## Explore the material
1 > According to the column, how much money are the citizens of Columbia, S.C., raising to buy New York City a fire engine?
2 > Quote the column word for word, starting at "That, my friends, is" and ending at "at a stranger.".
*** Opening of Page extract ***
By Michael Greene -- Furniture Today, January 6, 2002

I think it was about 10 years ago that I spoke with you in this column about how little we know one another in this great nation called the U.S.A.

What brought that thought to my li'l ol' mind 10 years ago was the grumbling on both sides of the fence in High Point, where residents regularly packed up and ran to the local hills in response to the invading "Huns" from the four corners of our map.

And where the sweet Huns with aching feet growled about the poor food, lack of accommodations and scarcity of parking spaces. But, most importantly, that none of the powers-that-be in High Point cared to listen.

It bothered me because I knew the fine people on both sides of the fence. I knew that, despite different accents, both segments were sincere, lovable folks who, if they loaded up two buses, one going south and the other going north and west, and visited someone else's home town, they'd love its people.

They'd learn what the acute French observer and philosopher De Toqueville learned a long time ago, that America is not a melting pot but a fruit salad, where all the ingredients keep their flavors and identities while joining to create the greatest nation on earth.

W-e-l-l, time has marched on and much of the grumbling has evaporated in High Point, on both sides.

Sure, we could still list thousands of grumblers, and many such High Points and visiting Huns. But we shouldn't need madmen from distant shores, who are jealous of our human strengths and caring, to remind us that we are that beautiful way.

Like a fearful friend of mine, from Florida, who visited the city that never sleeps and walked all by herself from 55th Street to 82nd Street, through magnificent parks, museums and tiny restaurants, and met all sorts of strangers, all shades of Americans with every sort of accent and dress, and discovered she didn't need to be scared.

Like the citizens of Columbia, S.C., who are raising $350,000 to buy New York City a fire engine to replace one of those destroyed on 9/11. These folks remember that in 1867 a group of New York firemen shipped a hose carriage to Columbia because theirs was destroyed in the Civil War.

Like the citizens of Oregon, who came flying across the United States to visit and support a suffering New York.

That, my friends, is our U.S.A. Fifty states, many of them larger than other countries, that prove, day after day, that they've got the goods — great people — and don't need a "fire sale" to draw attention to their value.

Thanks, again, for listening ... and tomorrow please smile at a stranger.
*** Close of Page extract ***
*** Opening of Information provided ***
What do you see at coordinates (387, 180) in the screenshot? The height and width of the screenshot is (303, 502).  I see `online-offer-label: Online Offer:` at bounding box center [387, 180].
*** Close of Information provided ***
## Solutions to each task
1 > $350,000

2 >
That, my friends, is our U.S.A. Fifty states, many of them larger than other countries, that prove, day after day, that they've got the goods — great people — and don't need a "fire sale" to draw attention to their value.

Thanks, again, for listening ... and tomorrow please smile at a stranger.